Low profile broadband circularly polarized microstrip antenna detailed tutorial

Microstrip antennas are widely used in various communication systems due to their low cost, low profile, small size, easy integration and conformality, and the convenience of linear polarization and circular polarization. Due to its simple and compact structure, the single-feedpoint circularly polarized microstrip antenna has attracted wide attention of researchers, but its design difficulty far exceeds that of linearly polarized microstrip antennas and multi-feedpoint circularly polarized microstrip antennas. Common single-feed point circularly polarized microstrip antennas mainly include slotted patches, square chamfer patches, quasi-square patches, and circular patches. Because their axial ratio is narrower, generally less than 3%, which seriously restricts the application of single-feedpoint circularly polarized microstrip antennas. In order to broaden the bandwidth of the microstrip antenna, a stacked microstrip structure is often used. The upper and lower radiating elements of the structure respectively correspond to two resonant frequencies. By adjusting the size and upper and lower spacing of the radiating patch, the two resonant bandwidths are closely adhered to form a bimodal resonance, which greatly expands the bandwidth of the microstrip antenna.
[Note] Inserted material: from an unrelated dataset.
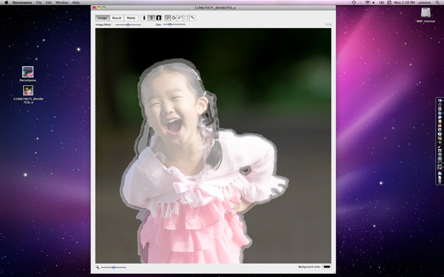
Task: Choose the paint bucket fill tool
Action: (x=174, y=18)

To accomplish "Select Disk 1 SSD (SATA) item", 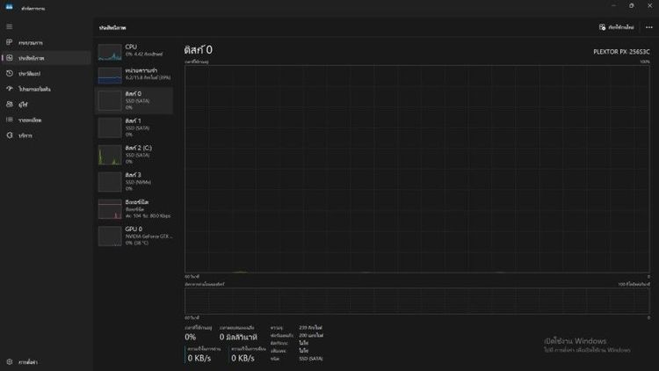I will [x=135, y=127].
Using a quasi-square laminated structure, more than 13% of the axial ratio bandwidth is obtained; Kwok Lun Chung et al. use a microstrip line-fed laminated square chamfer patch structure to obtain an 8% 3dB axial ratio bandwidth; The pin-bottom fed-fed laminated square-cut patch antenna achieved a 12.7% 3dB axial ratio bandwidth.

In this paper, the square corner-cut patch can realize the position of two feed points with different directions of circular polarization, and one port is fed, one port is fed, and the other port is matched with impedance. The corresponding circular polarization mode is implemented by the feed port, and the impedance matching of the other port serves to reduce the height of the profile. In addition, the antenna of this paper adopts a structure in which two layers of square-cut microstrip patches are stacked, and a bimodal resonant circuit is formed to obtain a wider axial ratio bandwidth.
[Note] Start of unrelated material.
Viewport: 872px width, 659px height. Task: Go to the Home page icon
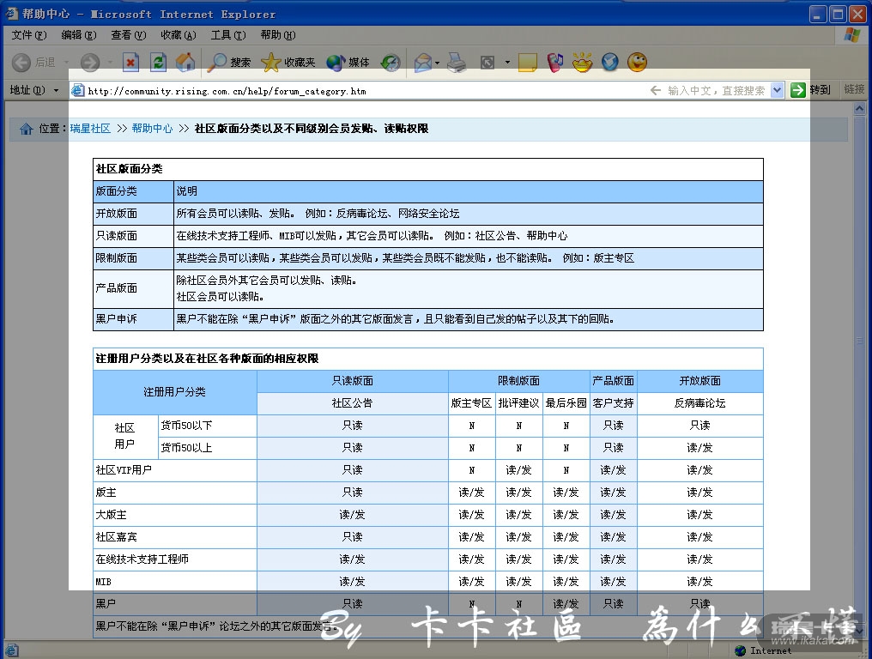pos(185,63)
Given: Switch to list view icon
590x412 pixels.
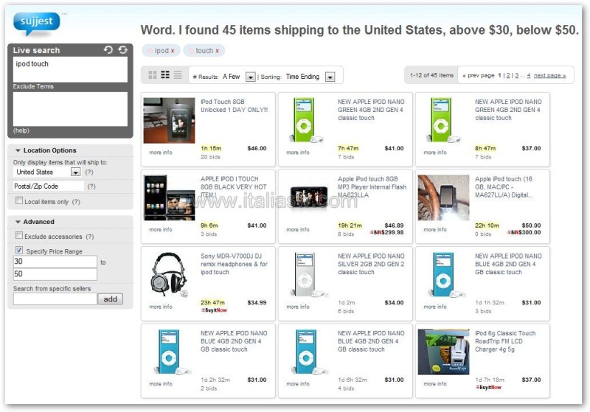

The antenna structure is shown in Figure 1. It consists of two layers of square chamfer patches, an air layer and a ground plane. Lower dielectric: dielectric constant εr1, loss tangent tgδ1, thickness t1; upper dielectric: dielectric constant εr2, loss tangent tgδ2, thickness t2; air layer thickness h.
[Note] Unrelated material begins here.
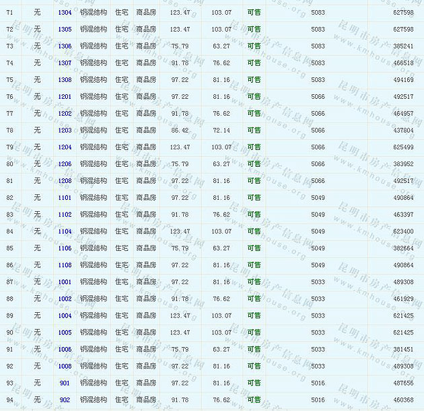Open the 1307 room link
This screenshot has width=424, height=411.
click(x=65, y=63)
Figure 1 Antenna structure

Figure 2 shows the top view of the antenna and gives the size parameters of the patch, which are described as: the length of the lower patch p1, the depth of the chamfer q1; the length of the upper patch p2, the depth of the chamfer q2; the position of the two feed points Located on the center line of the lower patch, the feed port is located on the center line along the x direction, from the right edge d1; the matching load is located on the center line along the y direction, from the lower edge d2 of the lower layer patch.

Figure 2 Antenna top view and size parameters

The lower layer of the antenna was made of FR-4 substrate with t1 = 3 mm, εr1 = 4.4, and tgδ1 = 0.02; the upper layer was made of polytetrafluoroethylene sheet with t2 = 1.5 mm, εr2 = 2.55, and tgδ2 = 0.0011. The initial side length of the upper and lower patches is taken as: p1 = 42.6 mm, p2 = 71.4 mm. The calculation of the micro-wound quantities q1 and q2 of the upper and lower square patches. The HFSS software is used to repeatedly adjust the parameters of p1, p2, q1, q2, d1, d2, h, etc. to obtain the widest axial ratio bandwidth.